## Exercise aim
Find the line in the entries below that contains "This screenshot has height=249, width=407.". Repeat it exactly, and every line after it through the line that contains "Click Diya20068's purple".

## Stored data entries
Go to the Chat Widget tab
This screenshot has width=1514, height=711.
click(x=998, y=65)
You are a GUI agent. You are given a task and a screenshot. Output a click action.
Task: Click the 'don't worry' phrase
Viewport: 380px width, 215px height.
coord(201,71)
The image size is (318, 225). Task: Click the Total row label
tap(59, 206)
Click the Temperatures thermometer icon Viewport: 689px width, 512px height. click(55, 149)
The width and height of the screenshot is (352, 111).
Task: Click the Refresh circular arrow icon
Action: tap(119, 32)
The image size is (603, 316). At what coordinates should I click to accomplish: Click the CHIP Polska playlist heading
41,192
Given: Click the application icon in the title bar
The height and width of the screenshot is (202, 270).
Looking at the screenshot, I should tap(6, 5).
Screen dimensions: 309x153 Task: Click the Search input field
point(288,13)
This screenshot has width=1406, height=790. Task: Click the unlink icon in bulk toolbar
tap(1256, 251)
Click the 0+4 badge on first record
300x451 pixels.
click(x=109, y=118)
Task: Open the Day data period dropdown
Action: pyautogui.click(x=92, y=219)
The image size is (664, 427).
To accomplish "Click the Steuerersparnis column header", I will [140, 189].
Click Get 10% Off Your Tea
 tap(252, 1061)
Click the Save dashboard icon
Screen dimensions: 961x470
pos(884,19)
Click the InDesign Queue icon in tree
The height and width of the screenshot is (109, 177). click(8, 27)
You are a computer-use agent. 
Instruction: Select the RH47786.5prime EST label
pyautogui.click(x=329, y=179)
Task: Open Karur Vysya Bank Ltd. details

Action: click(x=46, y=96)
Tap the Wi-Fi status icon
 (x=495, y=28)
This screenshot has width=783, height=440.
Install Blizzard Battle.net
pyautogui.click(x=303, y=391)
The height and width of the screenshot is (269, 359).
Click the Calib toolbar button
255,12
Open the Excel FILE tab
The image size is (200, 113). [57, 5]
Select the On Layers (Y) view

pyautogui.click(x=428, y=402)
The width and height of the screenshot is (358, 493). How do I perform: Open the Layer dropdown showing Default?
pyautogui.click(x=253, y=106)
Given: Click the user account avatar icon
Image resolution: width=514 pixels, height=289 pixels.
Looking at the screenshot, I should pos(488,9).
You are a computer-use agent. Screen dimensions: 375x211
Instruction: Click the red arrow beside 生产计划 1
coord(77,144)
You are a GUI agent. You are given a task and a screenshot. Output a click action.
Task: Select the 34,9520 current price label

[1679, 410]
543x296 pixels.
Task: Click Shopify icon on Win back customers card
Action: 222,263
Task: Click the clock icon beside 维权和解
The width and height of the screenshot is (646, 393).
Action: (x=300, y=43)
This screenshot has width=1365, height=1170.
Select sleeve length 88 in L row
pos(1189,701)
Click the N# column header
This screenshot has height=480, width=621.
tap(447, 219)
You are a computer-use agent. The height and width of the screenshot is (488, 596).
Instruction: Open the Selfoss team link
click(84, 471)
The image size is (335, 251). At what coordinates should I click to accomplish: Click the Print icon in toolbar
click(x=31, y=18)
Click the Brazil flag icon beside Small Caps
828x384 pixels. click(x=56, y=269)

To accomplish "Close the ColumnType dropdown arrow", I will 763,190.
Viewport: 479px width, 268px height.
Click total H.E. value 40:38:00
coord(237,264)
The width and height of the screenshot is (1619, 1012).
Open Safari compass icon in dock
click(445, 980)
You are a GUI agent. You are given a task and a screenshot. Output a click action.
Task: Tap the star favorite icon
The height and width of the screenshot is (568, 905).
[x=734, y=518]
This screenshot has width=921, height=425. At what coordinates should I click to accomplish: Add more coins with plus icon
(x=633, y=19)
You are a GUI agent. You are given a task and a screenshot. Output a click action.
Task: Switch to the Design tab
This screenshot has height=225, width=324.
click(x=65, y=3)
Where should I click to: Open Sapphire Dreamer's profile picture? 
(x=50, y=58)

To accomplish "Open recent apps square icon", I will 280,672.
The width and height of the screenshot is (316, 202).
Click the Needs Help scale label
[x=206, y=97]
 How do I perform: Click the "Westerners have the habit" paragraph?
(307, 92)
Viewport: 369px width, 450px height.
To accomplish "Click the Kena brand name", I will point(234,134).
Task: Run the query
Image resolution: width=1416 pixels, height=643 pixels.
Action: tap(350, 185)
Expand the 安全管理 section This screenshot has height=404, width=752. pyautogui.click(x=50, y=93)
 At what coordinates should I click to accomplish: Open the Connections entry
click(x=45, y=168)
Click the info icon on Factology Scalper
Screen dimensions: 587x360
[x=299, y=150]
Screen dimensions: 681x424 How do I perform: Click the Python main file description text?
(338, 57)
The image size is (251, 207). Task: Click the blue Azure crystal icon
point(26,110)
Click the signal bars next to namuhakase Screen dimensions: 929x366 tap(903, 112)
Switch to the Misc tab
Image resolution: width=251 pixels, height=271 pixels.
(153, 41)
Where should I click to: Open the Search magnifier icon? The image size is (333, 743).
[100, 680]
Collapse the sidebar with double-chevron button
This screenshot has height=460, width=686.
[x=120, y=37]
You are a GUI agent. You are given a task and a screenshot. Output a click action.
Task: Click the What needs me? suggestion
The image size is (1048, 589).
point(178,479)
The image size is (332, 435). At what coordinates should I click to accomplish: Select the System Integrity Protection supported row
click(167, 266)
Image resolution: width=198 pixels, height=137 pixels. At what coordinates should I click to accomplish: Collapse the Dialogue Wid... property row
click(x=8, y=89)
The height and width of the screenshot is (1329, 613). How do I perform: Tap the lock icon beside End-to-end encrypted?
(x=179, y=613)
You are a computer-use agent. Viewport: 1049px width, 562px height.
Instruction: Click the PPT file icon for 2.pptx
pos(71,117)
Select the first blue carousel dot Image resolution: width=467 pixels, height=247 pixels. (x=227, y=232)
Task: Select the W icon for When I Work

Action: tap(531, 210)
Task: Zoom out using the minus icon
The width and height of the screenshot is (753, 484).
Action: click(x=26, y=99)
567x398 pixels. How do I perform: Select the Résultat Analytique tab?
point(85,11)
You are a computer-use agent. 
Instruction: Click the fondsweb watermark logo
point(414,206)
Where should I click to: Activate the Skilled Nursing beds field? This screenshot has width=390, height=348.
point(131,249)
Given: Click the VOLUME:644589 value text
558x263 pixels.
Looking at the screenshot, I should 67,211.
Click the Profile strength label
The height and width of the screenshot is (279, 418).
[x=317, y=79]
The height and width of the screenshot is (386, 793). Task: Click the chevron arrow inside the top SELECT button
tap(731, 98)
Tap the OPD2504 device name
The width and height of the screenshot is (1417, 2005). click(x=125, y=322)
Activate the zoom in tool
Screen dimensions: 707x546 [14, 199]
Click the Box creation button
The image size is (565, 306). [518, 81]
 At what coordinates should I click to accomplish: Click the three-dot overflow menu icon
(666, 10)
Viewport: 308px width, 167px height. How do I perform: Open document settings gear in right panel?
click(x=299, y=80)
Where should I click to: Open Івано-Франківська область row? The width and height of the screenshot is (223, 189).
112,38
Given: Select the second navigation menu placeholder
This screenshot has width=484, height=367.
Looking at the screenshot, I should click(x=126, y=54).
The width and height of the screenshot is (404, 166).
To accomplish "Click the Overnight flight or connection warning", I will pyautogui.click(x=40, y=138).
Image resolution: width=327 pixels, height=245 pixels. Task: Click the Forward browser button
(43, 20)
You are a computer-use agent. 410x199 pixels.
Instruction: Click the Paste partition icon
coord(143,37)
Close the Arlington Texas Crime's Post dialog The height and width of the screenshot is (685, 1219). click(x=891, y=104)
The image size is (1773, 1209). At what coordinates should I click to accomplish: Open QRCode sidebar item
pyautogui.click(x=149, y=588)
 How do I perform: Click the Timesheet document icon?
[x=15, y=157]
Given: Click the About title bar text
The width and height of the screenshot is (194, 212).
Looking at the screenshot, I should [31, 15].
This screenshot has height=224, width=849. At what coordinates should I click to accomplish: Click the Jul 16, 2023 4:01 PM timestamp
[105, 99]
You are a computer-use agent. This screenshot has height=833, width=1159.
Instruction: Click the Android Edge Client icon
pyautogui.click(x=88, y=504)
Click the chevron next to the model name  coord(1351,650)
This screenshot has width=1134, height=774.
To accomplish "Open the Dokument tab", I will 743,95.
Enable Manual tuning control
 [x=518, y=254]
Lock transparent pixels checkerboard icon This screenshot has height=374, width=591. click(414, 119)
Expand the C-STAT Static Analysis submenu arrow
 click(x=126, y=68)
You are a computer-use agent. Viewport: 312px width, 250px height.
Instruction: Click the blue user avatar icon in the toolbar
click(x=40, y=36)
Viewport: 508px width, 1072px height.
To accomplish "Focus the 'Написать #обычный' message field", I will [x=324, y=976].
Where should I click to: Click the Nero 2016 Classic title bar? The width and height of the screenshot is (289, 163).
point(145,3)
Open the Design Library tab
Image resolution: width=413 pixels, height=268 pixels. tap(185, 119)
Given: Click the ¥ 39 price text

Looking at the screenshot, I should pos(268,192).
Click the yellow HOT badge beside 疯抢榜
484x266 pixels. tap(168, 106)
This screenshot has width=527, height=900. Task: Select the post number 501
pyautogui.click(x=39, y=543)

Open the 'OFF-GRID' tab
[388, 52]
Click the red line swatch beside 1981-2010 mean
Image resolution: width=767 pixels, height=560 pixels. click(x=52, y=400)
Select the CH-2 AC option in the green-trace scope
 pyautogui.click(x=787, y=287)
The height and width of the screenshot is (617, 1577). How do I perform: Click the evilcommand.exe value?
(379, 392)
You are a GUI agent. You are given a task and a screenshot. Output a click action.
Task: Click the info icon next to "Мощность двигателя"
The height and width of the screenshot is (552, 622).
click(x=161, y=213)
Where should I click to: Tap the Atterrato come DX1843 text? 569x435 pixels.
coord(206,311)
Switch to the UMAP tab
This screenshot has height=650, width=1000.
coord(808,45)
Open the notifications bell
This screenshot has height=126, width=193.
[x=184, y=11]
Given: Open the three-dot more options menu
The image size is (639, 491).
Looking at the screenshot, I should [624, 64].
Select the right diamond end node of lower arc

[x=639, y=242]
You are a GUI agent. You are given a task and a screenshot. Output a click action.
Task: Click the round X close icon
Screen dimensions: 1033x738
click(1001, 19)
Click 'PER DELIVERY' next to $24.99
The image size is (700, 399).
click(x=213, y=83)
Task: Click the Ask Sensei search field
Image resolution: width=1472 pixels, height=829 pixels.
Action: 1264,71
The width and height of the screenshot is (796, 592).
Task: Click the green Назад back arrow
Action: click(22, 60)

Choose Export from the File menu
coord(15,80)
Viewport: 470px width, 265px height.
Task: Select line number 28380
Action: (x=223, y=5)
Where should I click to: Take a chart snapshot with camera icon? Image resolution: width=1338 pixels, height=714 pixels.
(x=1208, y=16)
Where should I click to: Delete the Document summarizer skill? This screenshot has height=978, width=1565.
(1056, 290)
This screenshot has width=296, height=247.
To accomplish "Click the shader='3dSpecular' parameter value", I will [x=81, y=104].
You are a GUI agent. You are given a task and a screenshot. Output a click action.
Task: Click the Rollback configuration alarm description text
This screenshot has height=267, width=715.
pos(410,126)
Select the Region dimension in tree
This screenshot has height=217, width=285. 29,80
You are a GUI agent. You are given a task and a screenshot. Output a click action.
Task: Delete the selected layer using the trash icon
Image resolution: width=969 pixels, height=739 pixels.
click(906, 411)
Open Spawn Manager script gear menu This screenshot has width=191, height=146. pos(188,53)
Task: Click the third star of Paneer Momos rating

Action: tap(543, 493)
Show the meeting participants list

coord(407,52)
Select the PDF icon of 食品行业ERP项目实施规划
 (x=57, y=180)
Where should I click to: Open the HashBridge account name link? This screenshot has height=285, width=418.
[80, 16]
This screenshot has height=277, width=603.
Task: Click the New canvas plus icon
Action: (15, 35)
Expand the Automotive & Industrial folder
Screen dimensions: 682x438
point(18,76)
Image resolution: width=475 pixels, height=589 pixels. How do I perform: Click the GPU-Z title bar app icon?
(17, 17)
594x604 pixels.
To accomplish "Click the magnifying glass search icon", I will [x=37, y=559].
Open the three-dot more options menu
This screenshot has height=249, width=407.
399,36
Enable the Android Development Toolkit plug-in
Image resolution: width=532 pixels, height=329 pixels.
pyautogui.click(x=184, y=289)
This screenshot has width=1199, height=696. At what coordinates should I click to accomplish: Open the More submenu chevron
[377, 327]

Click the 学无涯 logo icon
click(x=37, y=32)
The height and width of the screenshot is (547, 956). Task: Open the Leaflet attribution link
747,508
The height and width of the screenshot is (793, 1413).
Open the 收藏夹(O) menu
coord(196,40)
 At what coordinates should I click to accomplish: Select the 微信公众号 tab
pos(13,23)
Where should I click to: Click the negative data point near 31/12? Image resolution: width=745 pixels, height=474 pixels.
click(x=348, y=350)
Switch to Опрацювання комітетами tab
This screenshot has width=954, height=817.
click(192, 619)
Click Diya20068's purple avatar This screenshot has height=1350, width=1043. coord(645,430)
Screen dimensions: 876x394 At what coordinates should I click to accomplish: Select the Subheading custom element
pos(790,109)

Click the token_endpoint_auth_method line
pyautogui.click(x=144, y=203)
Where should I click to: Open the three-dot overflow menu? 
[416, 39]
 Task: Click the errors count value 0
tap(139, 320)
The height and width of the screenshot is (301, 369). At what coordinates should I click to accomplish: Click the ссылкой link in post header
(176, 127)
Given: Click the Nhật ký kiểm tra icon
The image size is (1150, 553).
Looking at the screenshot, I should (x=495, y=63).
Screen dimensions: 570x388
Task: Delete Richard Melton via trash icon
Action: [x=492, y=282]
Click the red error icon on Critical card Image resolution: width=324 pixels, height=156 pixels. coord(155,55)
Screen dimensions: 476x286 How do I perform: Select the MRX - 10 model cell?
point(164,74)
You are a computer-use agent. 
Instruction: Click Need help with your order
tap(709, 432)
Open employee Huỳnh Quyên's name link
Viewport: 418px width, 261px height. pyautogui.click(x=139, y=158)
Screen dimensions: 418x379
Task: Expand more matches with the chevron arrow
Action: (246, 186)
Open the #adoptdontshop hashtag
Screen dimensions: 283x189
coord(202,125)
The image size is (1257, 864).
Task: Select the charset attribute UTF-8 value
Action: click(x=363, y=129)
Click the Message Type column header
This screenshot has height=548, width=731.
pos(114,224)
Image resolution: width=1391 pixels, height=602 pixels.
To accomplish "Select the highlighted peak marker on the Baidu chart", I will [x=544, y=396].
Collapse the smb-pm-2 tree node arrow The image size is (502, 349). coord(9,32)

## Result
This screenshot has height=249, width=407.
399,36
Enable the Android Development Toolkit plug-in
Image resolution: width=532 pixels, height=329 pixels.
pyautogui.click(x=184, y=289)
This screenshot has width=1199, height=696. At what coordinates should I click to accomplish: Open the More submenu chevron
[377, 327]

Click the 学无涯 logo icon
click(x=37, y=32)
The height and width of the screenshot is (547, 956). Task: Open the Leaflet attribution link
747,508
The height and width of the screenshot is (793, 1413).
Open the 收藏夹(O) menu
coord(196,40)
 At what coordinates should I click to accomplish: Select the 微信公众号 tab
pos(13,23)
Where should I click to: Click the negative data point near 31/12? Image resolution: width=745 pixels, height=474 pixels.
click(x=348, y=350)
Switch to Опрацювання комітетами tab
This screenshot has width=954, height=817.
click(192, 619)
Click Diya20068's purple avatar This screenshot has height=1350, width=1043. coord(645,430)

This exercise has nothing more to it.